__TASK PROMPT__:
Lay out the entries below as a Markdown table with the columns Row and Line, giving each line a row number and skipping blank lines. Include only the stretch from the line containing "The width and" through the line containing "Select the Site list tab", and leave the pictures out.

__DATA LINES__:
— start —

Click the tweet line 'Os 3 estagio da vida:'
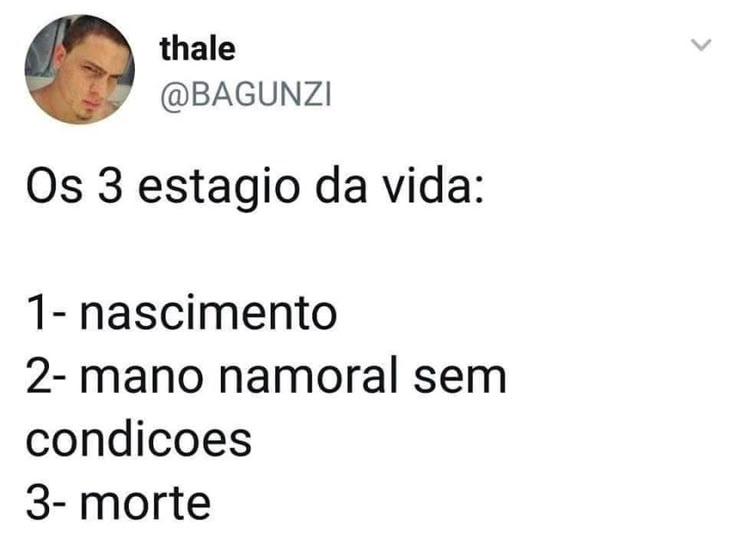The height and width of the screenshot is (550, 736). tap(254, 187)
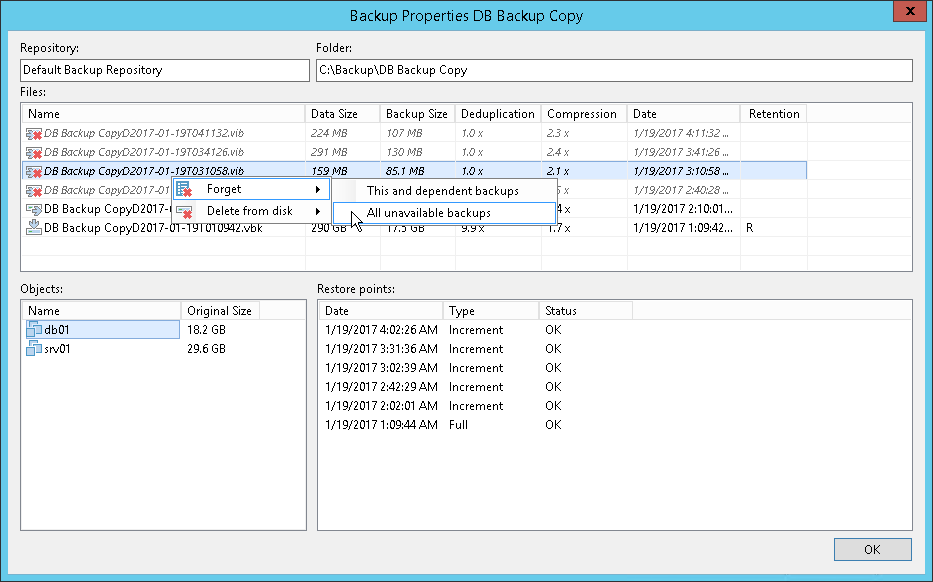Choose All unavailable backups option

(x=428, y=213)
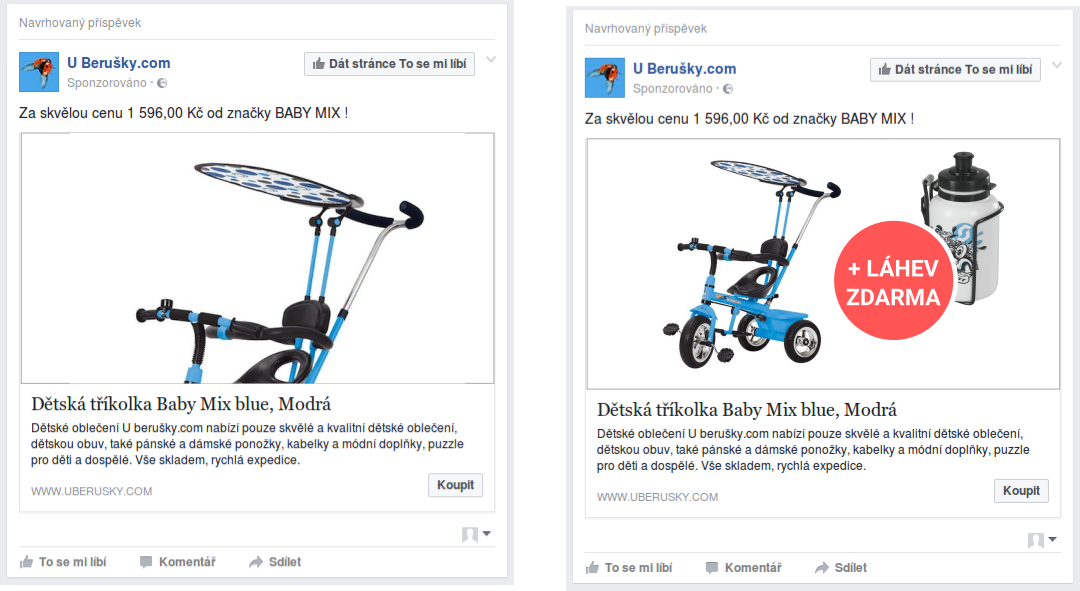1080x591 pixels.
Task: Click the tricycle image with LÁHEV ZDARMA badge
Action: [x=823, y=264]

— end —
— start —

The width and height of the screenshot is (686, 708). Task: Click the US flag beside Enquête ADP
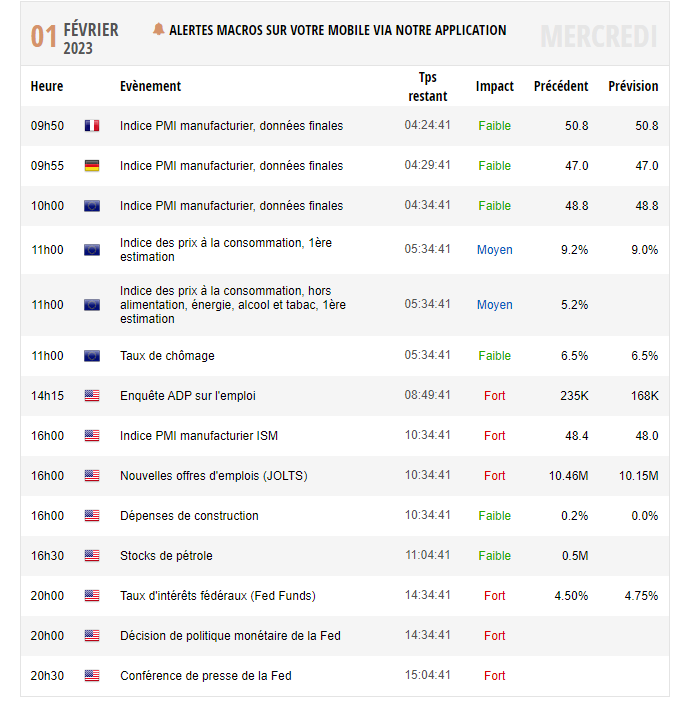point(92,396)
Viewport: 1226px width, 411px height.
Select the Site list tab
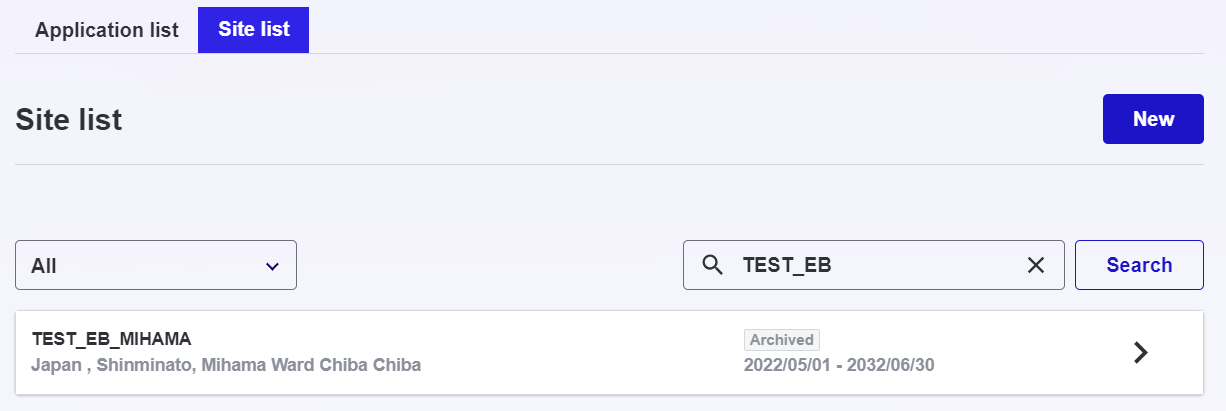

— end —

__REPLY TO THE TASK__:
| Row | Line |
|---|---|
| 1 | The width and height of the screenshot is (686, 708). Task: Click the US flag beside Enquête ADP |
| 2 | point(92,396) |
| 3 | Viewport: 1226px width, 411px height. |
| 4 | Select the Site list tab |